> **Exercise directions**: Return every line of the records below that contains the string "market". Copy each matching line in full, and treat case as significant.

____ Supplied entries

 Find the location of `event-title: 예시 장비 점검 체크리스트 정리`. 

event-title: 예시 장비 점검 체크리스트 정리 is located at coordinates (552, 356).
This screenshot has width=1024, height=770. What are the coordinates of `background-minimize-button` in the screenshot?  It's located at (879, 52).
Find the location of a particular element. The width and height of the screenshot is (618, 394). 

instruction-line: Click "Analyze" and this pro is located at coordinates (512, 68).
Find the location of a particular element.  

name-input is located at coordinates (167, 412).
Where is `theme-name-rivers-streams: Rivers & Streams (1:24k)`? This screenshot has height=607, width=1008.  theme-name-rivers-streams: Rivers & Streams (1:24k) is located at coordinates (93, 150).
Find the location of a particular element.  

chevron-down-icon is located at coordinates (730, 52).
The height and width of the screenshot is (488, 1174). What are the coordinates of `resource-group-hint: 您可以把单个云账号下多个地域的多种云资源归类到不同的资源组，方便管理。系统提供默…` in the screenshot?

________
____ Supplied entries

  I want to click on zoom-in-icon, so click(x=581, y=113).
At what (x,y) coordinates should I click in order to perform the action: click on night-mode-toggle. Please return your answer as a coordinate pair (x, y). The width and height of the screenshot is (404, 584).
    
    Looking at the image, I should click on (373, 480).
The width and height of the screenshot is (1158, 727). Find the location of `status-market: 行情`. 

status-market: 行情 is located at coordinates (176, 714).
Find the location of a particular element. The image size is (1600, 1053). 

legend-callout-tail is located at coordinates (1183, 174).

________
____ Supplied entries

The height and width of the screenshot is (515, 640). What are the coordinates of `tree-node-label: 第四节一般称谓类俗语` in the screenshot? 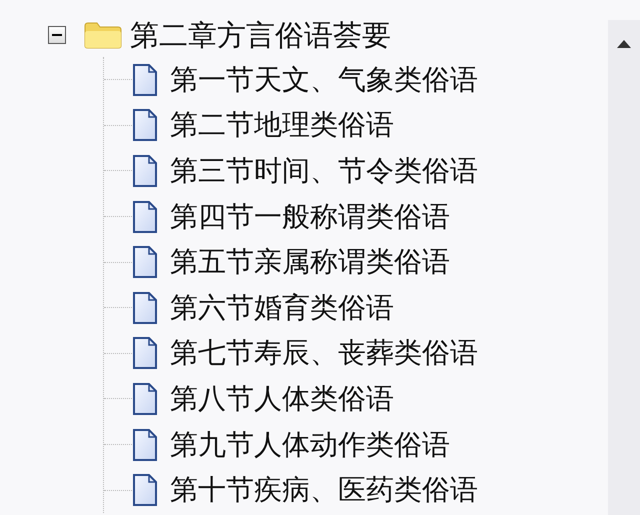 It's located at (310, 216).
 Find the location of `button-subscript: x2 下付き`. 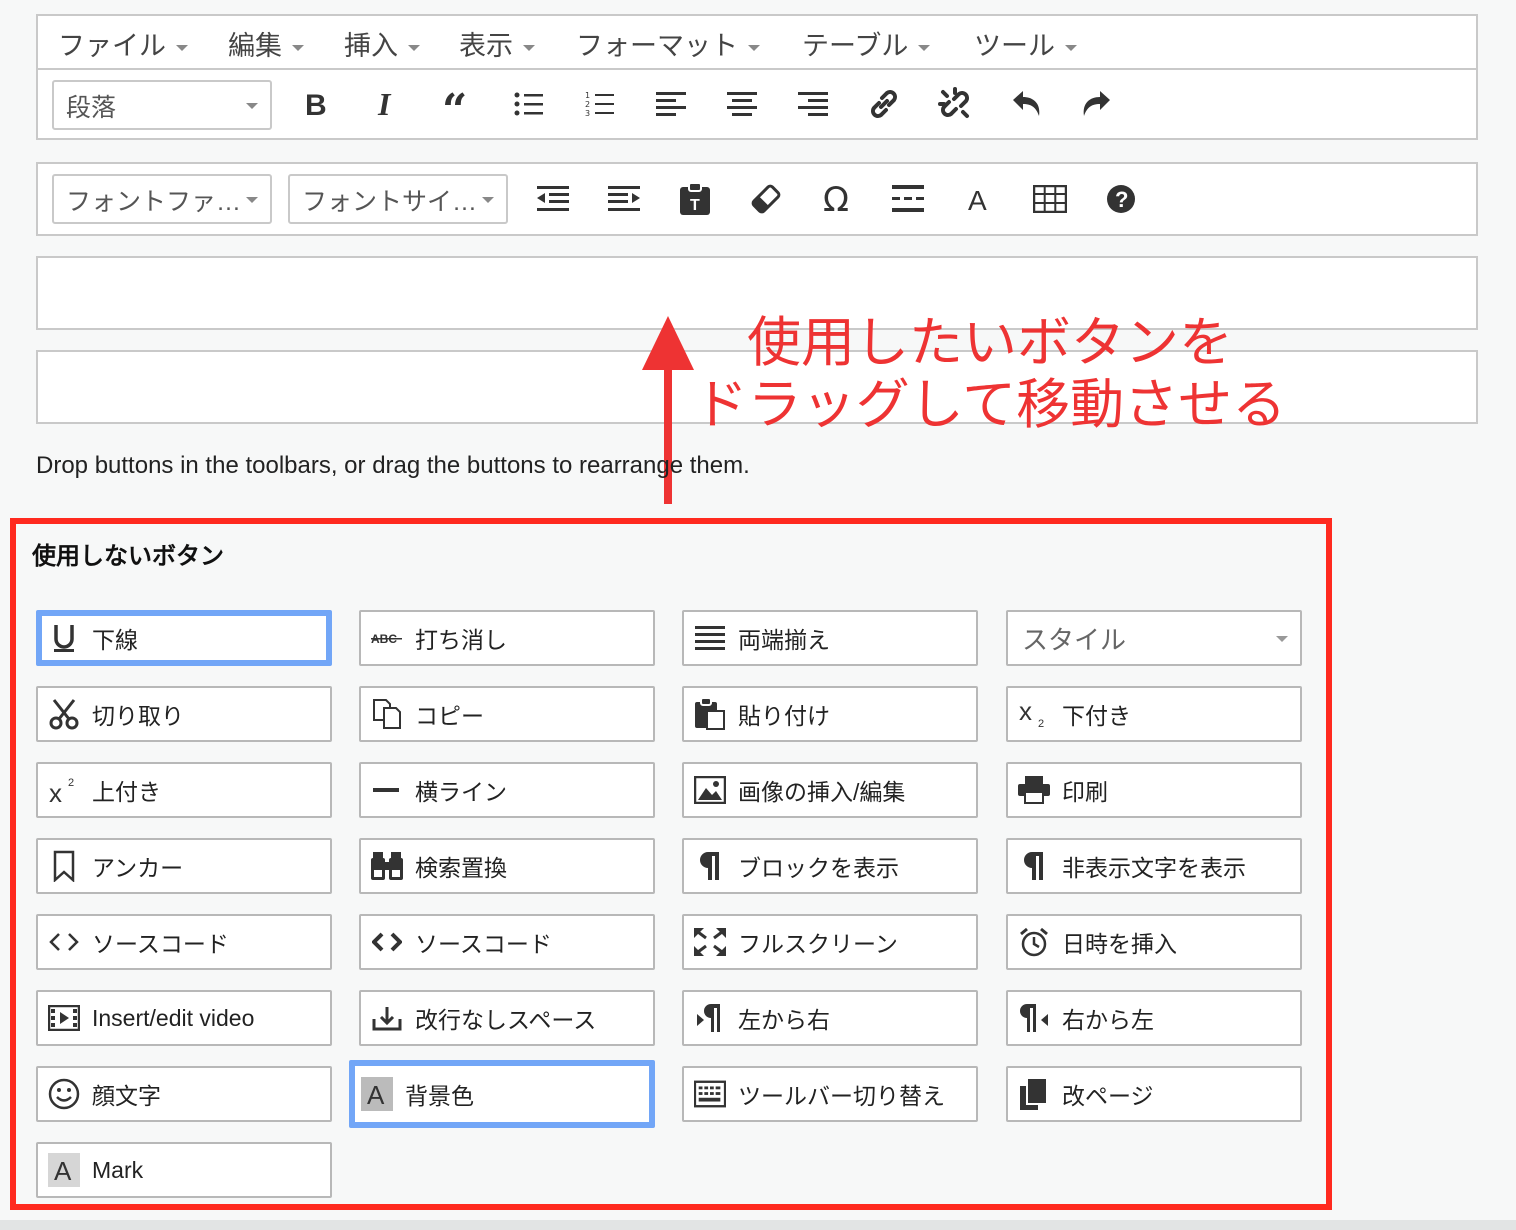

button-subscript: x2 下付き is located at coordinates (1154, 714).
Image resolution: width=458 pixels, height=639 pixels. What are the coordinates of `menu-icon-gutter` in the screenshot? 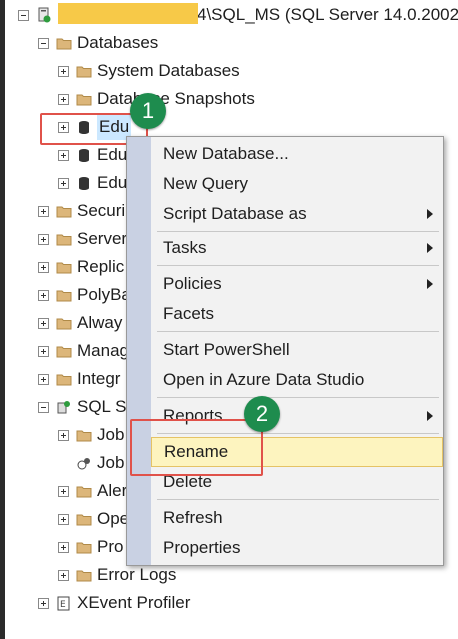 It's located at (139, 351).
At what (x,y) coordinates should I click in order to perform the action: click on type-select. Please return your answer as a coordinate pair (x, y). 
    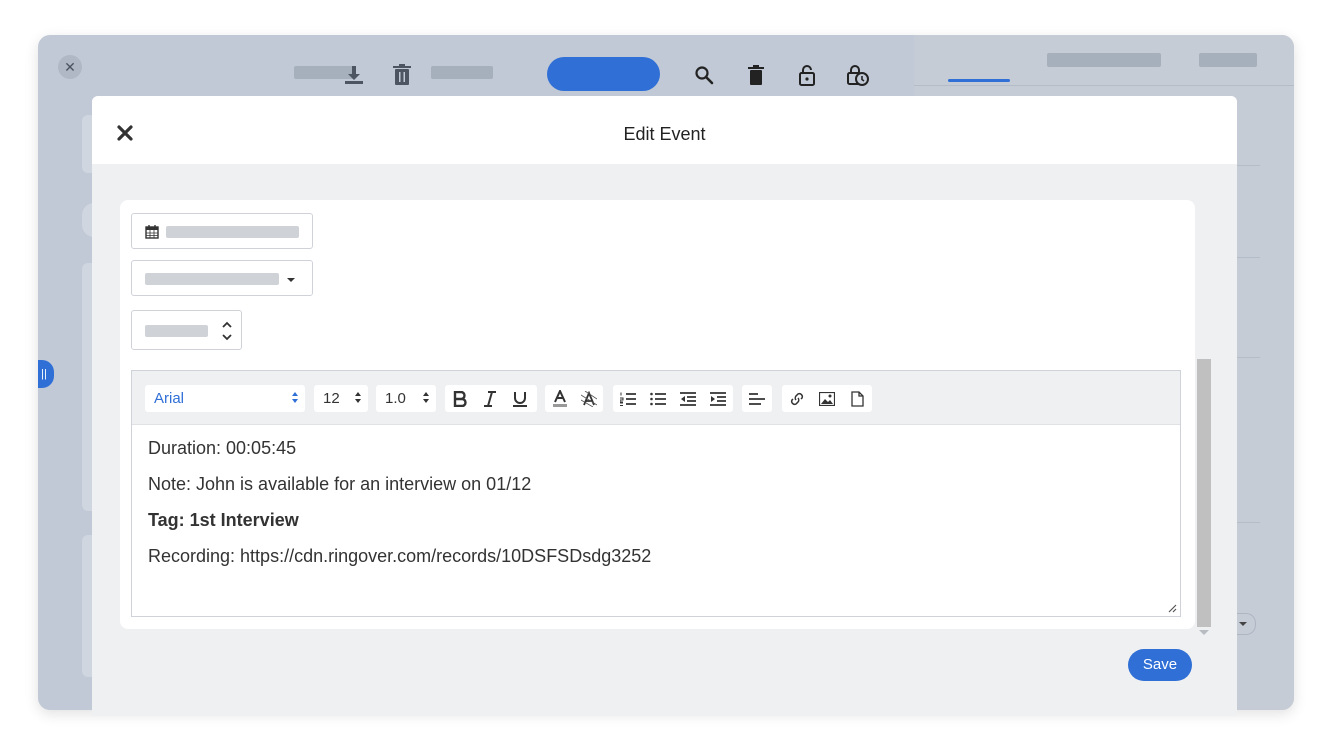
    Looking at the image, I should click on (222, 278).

________

> **Response box**:
The width and height of the screenshot is (1158, 727). Find the location of `status-market: 行情`. 
status-market: 行情 is located at coordinates (176, 714).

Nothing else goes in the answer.